LKS Dinamika Kependudukan – Membuat Tabel dan Grafik Komposisi Penduduk
Praktik Menyederhanakan Data Mentah Hasil Sensus
Blog Guru Geografi MAN 1 Gunungkidul
Sensus Penduduk dilaksanakan dalam rentang waktu tertentu. Ada yang melaksanakan setiap 5 tahun sekali, namun secara umum setiap 10 tahun sekali. Pada negara dengan jumlah penduduk besar seperti Indonesia pelaksanaan dalam rentang 10 tahun adalah hal yang masuk akal dilaksanakan daripada setiap 5 tahun. Menekan biaya pelaksanaan yang besar tentu menjadi pertimbangan utama bagi pemerintah. Selain itu pendataan jumlah penduduk yang besar juga merupakan pekerjaan yang tentu membutuhkan ketelitian dan kecermatan bagi para petugas pengambil data di lapangan hingga petugas di kantor Biro Pusat Statistik yang akan mengolah data hasil sensus yang luarbiasa banyak item sensus pada setiap penduduk.
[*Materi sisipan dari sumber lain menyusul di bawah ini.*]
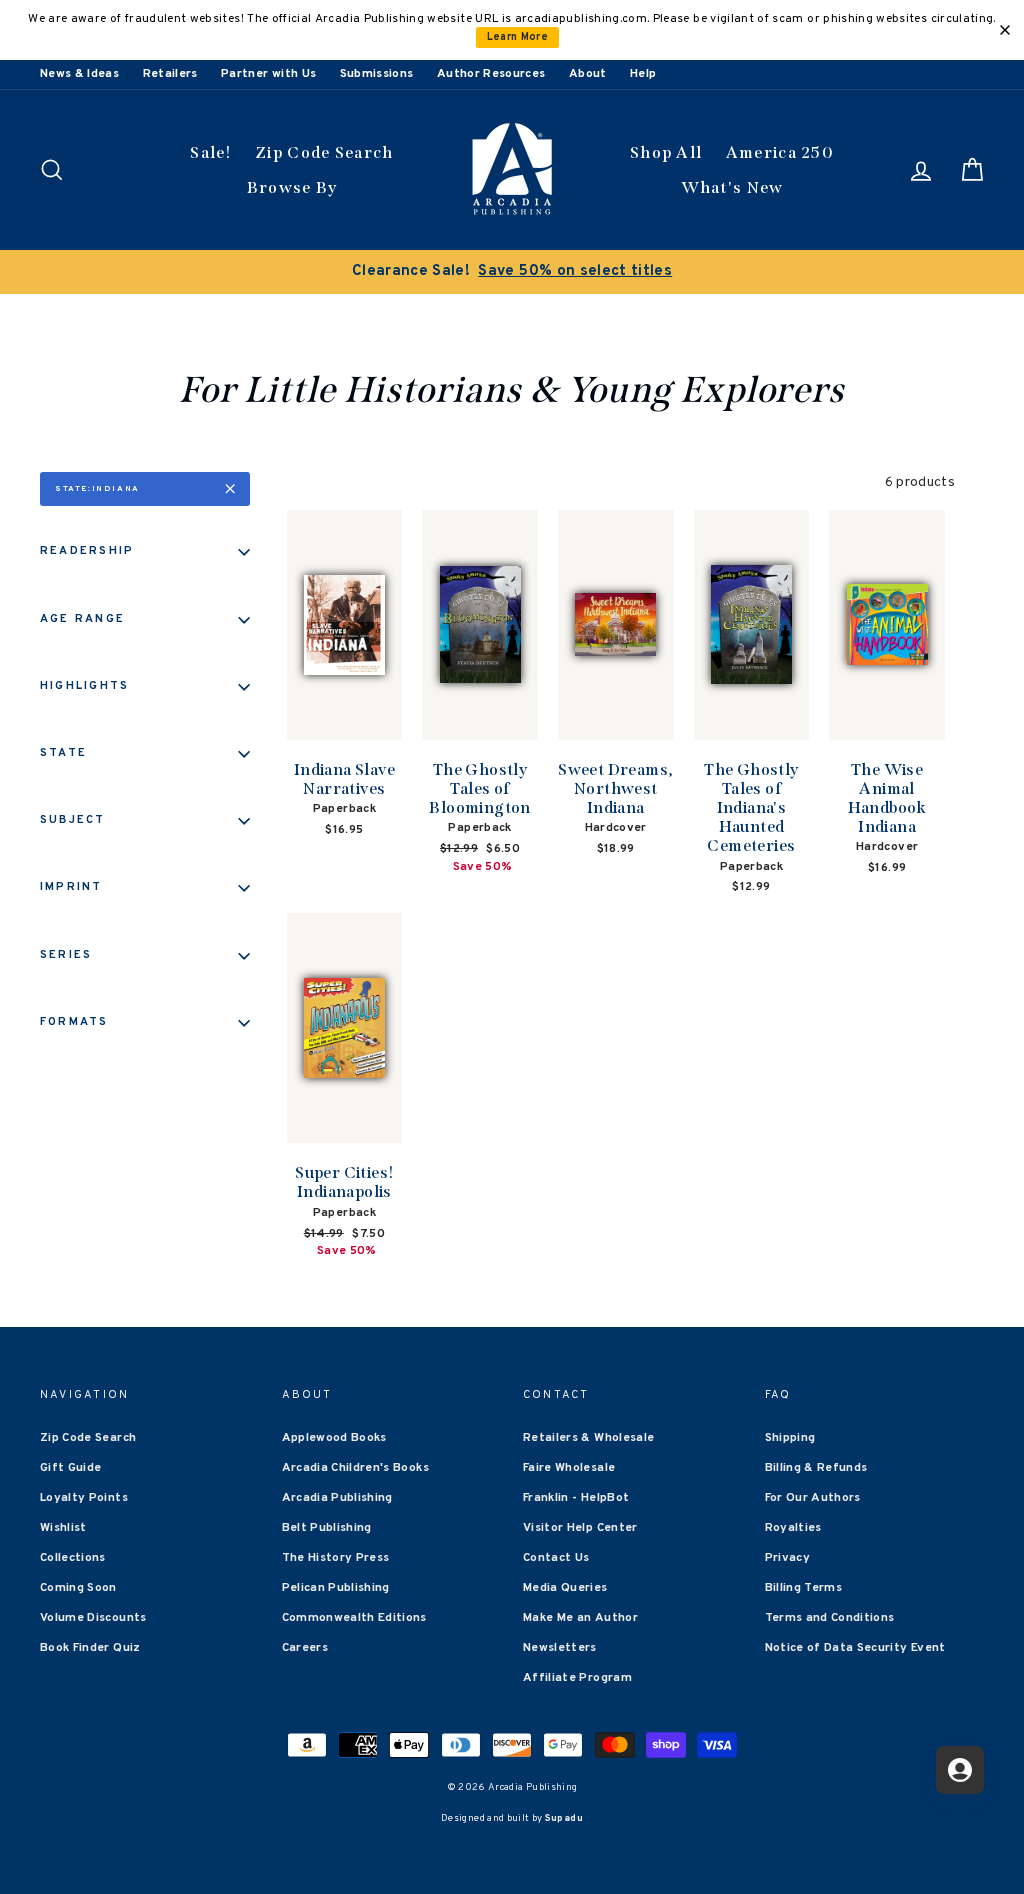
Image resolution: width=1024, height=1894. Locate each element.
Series (66, 955)
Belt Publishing (327, 1528)
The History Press (336, 1558)
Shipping (790, 1438)
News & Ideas (79, 74)
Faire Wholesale (569, 1468)
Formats (74, 1022)
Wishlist (63, 1528)
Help (643, 74)
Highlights (84, 686)
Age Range (82, 619)
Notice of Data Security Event (855, 1648)
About (588, 74)
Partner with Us (268, 74)
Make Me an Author (580, 1618)
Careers (305, 1648)
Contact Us (556, 1558)
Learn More (518, 37)
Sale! (211, 152)
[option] (512, 272)
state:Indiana (97, 489)
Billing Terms (804, 1588)
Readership (87, 551)
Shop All (666, 152)
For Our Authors (813, 1498)
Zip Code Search (324, 152)
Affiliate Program (577, 1678)
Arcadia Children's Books (355, 1468)
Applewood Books (334, 1438)
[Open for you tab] (960, 1770)
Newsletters (560, 1648)
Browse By (292, 187)
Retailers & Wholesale (588, 1438)
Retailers (170, 74)
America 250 (780, 152)
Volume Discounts (93, 1618)
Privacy (787, 1558)
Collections (73, 1558)
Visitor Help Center (580, 1528)
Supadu (564, 1818)
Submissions (377, 74)
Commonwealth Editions (354, 1618)
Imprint (71, 887)
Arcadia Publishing (337, 1498)
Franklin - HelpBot (576, 1498)
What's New (732, 187)
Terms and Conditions (830, 1618)
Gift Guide (71, 1468)
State (63, 753)
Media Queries (565, 1588)
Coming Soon (78, 1588)
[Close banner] (1005, 30)
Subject (73, 820)
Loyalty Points (84, 1498)
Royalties (793, 1528)
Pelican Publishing (336, 1588)
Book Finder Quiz (90, 1648)
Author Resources (491, 74)
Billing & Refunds (816, 1468)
Data yang diambil dari setiap penduduk dalam kegiatan sensus cukup banyak itemnya, dari nama, tempat lahir, tanggal lahir, usia pada saat sensus, jenis kelamin, tempat tinggal, pekerjaan, agama, status sosial seperti perkawinan dan lain-lain. Item data yang banyak ini tentu tidak dibutuhkan oleh mayoritas pengguna seperti lembaga lain maupun perorangan. Ada kalanya yang lebih dibutuhkan adalah data hasil olahan yang lebih sederhana (data garis besar) baik data angka dan visual.
Lanjutkan membaca “LKS Dinamika Kependudukan – Membuat Tabel dan Grafik Komposisi Penduduk”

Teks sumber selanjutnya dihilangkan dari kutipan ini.